Dying Our Way Out

I have a friend, a relative actually, who is sick with COVID-19. It’s not just her, but her husband and her son. The boy is hospitalized. As I write, I don’t know their condition or prognosis. I don’t know what’s going to happen to them, but I don’t want it to be more sickness or death. I suspect more and more people are coming to this realization. As the cases spike, as the sickness spikes, COVID-19 is going from an abstraction to a concrete threat to the people we love. And we don’t see the way out. We don’t see it, because there is no one to twist our head toward the path we have to take and shove us down the trail, painful as it might be.

“Leadership,” said Tom Landry, “is getting someone to do what they don’t want to do, to achieve what they want to achieve.” We all want COVID to go away. We all want to save our economy and keep our jobs. We all want to have dinner and a movie with our friends and our lovers. But we don’t all want to pay the price. This is not, ultimately, a failure of the community, though that concept has been under attack for 40 years in American politics. It’s a failure of leadership, at the federal and at the state level.

There is no one to make us do what we don’t want to do, to achieve what we want to achieve.

We should have been told in March to put on our big-girl panties and step up. Those of us who could work from home should have been told we’re going to have to kick in a little more to help those whose jobs can’t function in a lockdown. Other countries did that and aren’t seeing a spike and are in much better shape economically than we are now. But our leaders told us to choose between our lives and our livelihoods. We couldn’t have both. Then they listened to the mob and they went away. Now the message is we need to live with it. 

What they really mean, is we’re going to have to die our way out of it. Rather than take a little more money from those who are working and give it, temporarily, to those who can’t, we’re going to stage the Pandemic Games. Those who die will be the old and weak. And we’ll come through the other side of this Darwinian nightmare with the herd culled. That’s the plan. That’s all we get.

It’s all we get because we have leaders who want to rule, but not govern. They want the pomp, but not the circumstances. They don’t have it within them to call on us to make sacrifices because the very concept of sacrifice is alien to them. Sacrifice is something other people do for them. The Me Generation is in charge and their poisonous selfishness is filtering down, as it always has. When they do take action it’s too little and too late.

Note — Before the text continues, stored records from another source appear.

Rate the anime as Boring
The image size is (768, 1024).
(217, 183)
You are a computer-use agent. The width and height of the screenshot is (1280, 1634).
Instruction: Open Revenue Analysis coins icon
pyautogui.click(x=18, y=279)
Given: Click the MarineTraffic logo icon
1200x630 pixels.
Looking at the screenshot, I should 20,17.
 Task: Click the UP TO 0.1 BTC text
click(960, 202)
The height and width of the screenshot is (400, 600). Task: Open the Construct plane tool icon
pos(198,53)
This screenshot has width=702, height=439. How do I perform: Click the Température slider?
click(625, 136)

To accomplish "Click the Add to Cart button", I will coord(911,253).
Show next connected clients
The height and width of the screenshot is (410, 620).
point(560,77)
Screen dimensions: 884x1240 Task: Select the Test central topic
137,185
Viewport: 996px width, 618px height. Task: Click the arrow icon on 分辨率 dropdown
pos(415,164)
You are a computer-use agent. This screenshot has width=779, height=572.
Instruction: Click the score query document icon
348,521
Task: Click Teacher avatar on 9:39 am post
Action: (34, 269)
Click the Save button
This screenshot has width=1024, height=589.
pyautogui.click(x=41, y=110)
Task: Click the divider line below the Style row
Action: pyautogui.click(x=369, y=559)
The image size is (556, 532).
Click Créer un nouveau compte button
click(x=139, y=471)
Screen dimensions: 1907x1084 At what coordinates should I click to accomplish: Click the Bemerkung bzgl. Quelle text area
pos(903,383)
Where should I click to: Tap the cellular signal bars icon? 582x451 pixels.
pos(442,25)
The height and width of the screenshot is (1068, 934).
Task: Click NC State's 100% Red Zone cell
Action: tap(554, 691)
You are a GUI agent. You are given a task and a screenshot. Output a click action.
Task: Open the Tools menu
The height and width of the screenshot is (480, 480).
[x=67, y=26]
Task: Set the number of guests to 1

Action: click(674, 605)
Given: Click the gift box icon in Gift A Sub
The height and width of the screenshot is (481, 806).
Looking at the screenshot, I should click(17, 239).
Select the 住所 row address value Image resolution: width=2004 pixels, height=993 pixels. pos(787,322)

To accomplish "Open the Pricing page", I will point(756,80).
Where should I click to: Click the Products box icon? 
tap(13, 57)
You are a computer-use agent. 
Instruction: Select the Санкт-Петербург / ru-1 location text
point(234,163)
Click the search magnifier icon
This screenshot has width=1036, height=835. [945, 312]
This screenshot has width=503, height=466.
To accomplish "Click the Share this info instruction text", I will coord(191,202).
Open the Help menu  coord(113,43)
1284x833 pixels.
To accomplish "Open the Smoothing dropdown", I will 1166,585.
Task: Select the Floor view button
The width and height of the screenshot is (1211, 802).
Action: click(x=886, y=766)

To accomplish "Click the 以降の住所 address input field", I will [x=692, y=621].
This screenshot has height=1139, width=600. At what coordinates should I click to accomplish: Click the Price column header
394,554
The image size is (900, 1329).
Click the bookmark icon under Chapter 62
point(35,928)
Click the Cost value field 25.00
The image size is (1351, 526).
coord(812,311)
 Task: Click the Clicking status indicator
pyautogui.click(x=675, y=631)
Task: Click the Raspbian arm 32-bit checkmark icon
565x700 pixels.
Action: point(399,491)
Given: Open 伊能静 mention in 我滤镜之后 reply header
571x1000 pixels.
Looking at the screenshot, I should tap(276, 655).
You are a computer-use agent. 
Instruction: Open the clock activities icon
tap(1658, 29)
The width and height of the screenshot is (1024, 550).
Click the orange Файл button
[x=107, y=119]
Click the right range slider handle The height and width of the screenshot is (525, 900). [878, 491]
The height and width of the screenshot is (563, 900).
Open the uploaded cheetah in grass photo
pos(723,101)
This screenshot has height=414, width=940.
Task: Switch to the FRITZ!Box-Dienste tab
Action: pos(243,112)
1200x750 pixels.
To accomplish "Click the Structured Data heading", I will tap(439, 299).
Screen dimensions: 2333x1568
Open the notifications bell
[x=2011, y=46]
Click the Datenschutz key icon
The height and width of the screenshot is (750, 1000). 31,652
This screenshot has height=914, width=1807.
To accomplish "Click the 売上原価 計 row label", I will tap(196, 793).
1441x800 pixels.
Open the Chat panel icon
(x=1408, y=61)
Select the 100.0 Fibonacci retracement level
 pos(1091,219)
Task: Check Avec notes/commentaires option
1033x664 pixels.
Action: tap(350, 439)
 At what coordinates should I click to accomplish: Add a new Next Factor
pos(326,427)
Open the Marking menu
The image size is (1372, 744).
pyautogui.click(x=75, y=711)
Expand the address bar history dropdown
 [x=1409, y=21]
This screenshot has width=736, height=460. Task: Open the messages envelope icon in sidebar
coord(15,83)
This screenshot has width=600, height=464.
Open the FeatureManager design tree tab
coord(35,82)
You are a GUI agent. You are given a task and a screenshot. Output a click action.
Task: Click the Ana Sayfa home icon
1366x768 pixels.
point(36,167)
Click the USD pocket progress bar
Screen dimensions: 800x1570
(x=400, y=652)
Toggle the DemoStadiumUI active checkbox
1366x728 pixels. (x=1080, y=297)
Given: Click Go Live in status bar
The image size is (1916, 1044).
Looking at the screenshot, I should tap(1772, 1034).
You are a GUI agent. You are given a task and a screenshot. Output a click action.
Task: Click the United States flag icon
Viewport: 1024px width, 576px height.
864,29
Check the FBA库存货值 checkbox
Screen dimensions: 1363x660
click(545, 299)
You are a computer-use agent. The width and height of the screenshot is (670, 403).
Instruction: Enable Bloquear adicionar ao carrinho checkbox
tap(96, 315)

Masks aren’t enough. Social distancing isn’t enough. Lockdowns aren’t enough. We have to do all that and more. We have to test, we have to contact trace. We have to redistribute some wealth to help people get through to the other side. We have organize centrally and plan from the top. But no one will say that. No one will sit this country down and call it to action, call it to duty, call it to sacrifice, because no one on in position to lead knows anything about action, duty or sacrifice and they’ve gotten to the point where if they don’t know something, it doesn’t exist. Learning isn’t possible.

Instead, they only offer blame and rationalizations. It’s the goddamn protestors who are spreading it. It’s the people in bars congregating and singing so close to each other (churches? what churches, God doesn’t spread plague in churches, at least not my church). Everyone of us is allowed to say “not me, it’s them.” Everyone of us is allowed to say “they’re making their choice to go out, not masked. If you don’t want to catch it, avoid those who are spreading it.” It the epidemiological equivalent of “look at how she was dressed, she was asking for it.” That allows us to sleep at night, safe knowing that if we hang out with the right people and don’t walk down dark alleys, it could never happen to us. And if it happens to someone, well, they weren’t us after all.

But there is a greater responsibility. The mob has never exercised restraint. It has to be either tamed or conquered. Taming is harder. Taming means convincing people to give something up, not just wrenching it from them when their lack of restraint becomes inconvenient or offensive to you. But taming the mob pays off. Taming the mob brings out the better angels of our nature. Because, when given the call, Americans will answer it. When asked to sacrifice, when told why they are sacrificing and when shown that sacrifice is the only thing that has ever made this country great, Americans will answer that call.

Among the WWII souvenirs my grandparents kept were the ration books. We never paid any attention to them when we were kids. The uniforms and the flags and the pistol were all much cooler. But as I got older, I realized those things were close to meaningless. There were two artifacts in their house that showed American exceptionalism. One was the ration book limiting the gas or sugar or coffee my grandmother could buy. She kept that book and those stamps and I think she did it for reasons other than helping her grandchildren get good grades on their social studies project.

The other was the Bronze Star citation honoring my grandfather, not for feats of glory on a battlefield, but for feats of mercy in a death camp. He got drafted, shipped across the sea, left his wife and infant son, traveled all over Europe with a medical unit, not to kill, but to save.  The Jews in Dachau weren’t Americans. They couldn’t die their way out of the Shoah. But some of them made it out because Pop and an entire nation behind him didn’t talk about greatness, they achieved it. The work for which he was honored had nothing to do with individual Americans exercising their freedom.  It had everything to do with what makes America great. Helping people. Working together. Sacrifice.